* THE PROBLEM:
What lines of the data hold the string "Given"? Copy them all.

TASK MATERIAL Start Marker

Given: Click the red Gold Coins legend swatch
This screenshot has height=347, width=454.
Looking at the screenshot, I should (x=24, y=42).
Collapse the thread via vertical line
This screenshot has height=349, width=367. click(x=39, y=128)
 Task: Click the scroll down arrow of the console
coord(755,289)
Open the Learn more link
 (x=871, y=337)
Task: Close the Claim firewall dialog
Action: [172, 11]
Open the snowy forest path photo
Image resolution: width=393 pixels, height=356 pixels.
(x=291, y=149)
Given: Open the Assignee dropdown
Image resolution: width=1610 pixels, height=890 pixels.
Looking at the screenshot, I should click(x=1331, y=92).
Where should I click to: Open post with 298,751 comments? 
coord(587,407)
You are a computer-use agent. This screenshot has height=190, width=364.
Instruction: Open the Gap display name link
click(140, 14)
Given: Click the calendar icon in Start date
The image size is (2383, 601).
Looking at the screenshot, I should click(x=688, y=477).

TASK MATERIAL End Marker

* EXERCISE ANSWER:
Given: Click the red Gold Coins legend swatch
Given: Open the Assignee dropdown
Given: Click the calendar icon in Start date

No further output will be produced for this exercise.